The system is used for research focused on computationally intensive areas such as global climate change, ocean modeling, post-genomic medicine and galaxy formation.
“Our research requires enormous computational resources, and we need to deliver this performance as efficiently as possible,” said Victor Sadovnichy, academician and Rector of Moscow State University. “The only way for us to achieve these twin goals is with a hybrid GPU/CPU based system.”
Supercomputing centres all over the world are looking at ways to increase performance without exceeding power budgets. GPUs deliver high performance per watt, an advantage that is being leveraged across many research centres in Russia including the Keldysh Institute of Applied Mathematics; Lobachevsky State University of Nizhni Novgorod (NNSU); and the Scientific and Educational Center of Parallel Computing at Perm State University.
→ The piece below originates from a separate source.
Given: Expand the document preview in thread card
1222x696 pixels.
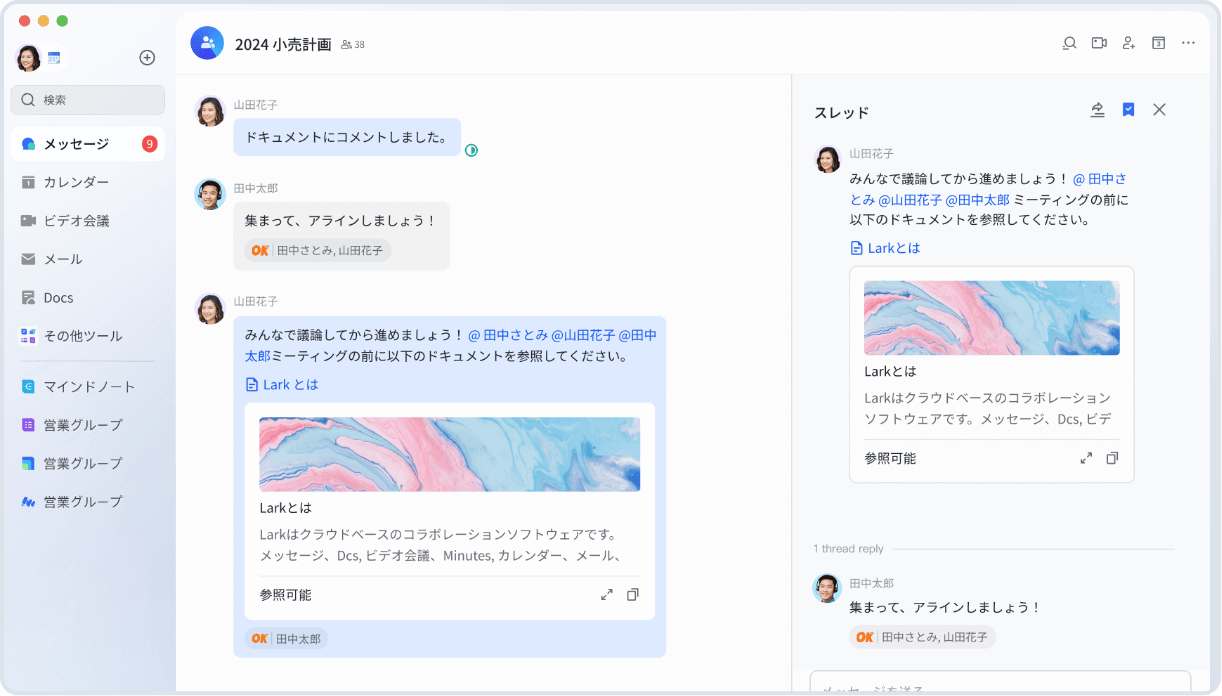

The Keldysh Institute of Applied Mathematics uses the computing power of 192 Tesla C2050 GPUs for research in the fields of atomic energy, aircraft building and oil extraction. NNSU is Russia’s first CUDA Research Centre, actively using GPUs across projects such as studying living systems via solid mathematical modeling and large-scale computation. NNSU will install a GPU-enabled cluster with a peak performance of 100 teraflops this year, with a plan to increase this to 500 teraflops by the end of 2012.
“There is a staggering potential for GPU/CPU-based systems hybrid solutions to help us address a great number of scientific challenges such as studying living systems, bio-photonics and computational mathematics,” said Victor Gergel, Dean of the computational mathematics and cybernetics department at NNSU, director of Scientific and Research Institute of Applied Mathematics and Cybernetics.
“In cooperation with NVIDIA, NNSU is able to give more of our students and researchers access to computational resources that will significantly increase the pace of their work.”